Once up in the morning, we went to www.MomsPlace.de in the village of Spangdahlem for brunch.  Yes, I had beer and pizza for breakfast. In Germany.  Good beer, good pizza. Everything I've ever eaten there is good.  The steak, the chicken, the pork, the venison, the dessert, the beer.
That little bundle of houses to the far right is Spangdahlem.
 
From there, back to the Netherlands. Rotterdam.
Werner was unfortunately widowed earlier this year.  Kathy beat brain cancer two falls out of three.  But cancer only has to win once.  He and the twins are recovering amazingly well. 

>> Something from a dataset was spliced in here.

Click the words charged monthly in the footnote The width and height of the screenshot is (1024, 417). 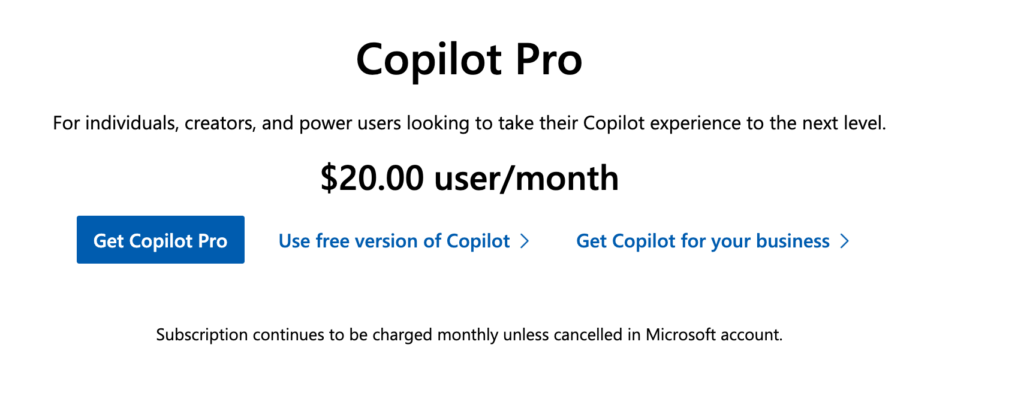coord(440,334)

His father-in-law had the twins, who seemed to remember me.  Michael said hi and kept to himself. Gabriel told me all about his legos and Star Wars and figures.  In Dutch.  He speaks a bare handful of English at 5 years old, about as much as I speak of Dutch. But both are low Germanic languages, and with context, it's possible to figure out the discussion or a TV show.
Werner works at the port of Rotterdam, so he speaks his native Dutch, English for work, French, German, and bits of Italian and Spanish.  I also speak bits of all these. Small bits. Enough to ask "Wo ist de toilet?" " Dov'è il cibo?" and, " Ik ben verdwaald," for example.
I didn't sleep well at his place. My clock was way off.
My plan had been to look at a couple of castles for research purposes. Unfortunately, they'd switched to weekend hours only on Nov 1, with no long term schedule on their site. (This is common in Europe. Old castles/cathedrals/structures are just old buildings. What's the big deal?)  So that was off.
I'd planned to meet one of my German fans, Kristin, whom had become a fan after my first trip over for this, and had taken my card, looked up my books, found me on Facebook and not been terrified of my presentation. Unfortunately, she was off, her husband was working, and she didn't want to drag two small kids four hours. Yeah, these things happen.
I did see the aquarium at the Strand in Den Haag.  It's a nice aquarium. I did learn a few things. I think E17 was a bit much to pay for what I saw.  They did have good cocoa, though. At 5 more Euros. The place is expensive.
 
 
 
 
Antique, disabled guns can be displayed.  Airsoft have to be kept out of sight and locked up, and can't be used where anyone could see them and get scared. It's rather sad.
Werner and I went across the street from his place for Argentine steak. It was a decent steak. I don't think it was a E55 steak, even with the mushrooms, dessert and water. (There's no free water at restaurants in most of Europe. It's all bottled and you pay for it.)
I slept reasonably well Monday night, then was nearly nauseous by the time I landed in Detroit, 4 pm my time, 10 pm Europe, and no way to sleep properly.
Then Indy then home, with no issues.
The important thing was that the German-stationed troops got their SF convention and had a good time. We'll start planning now for the next one, though I may give some other guest the honor of attending so I can rest.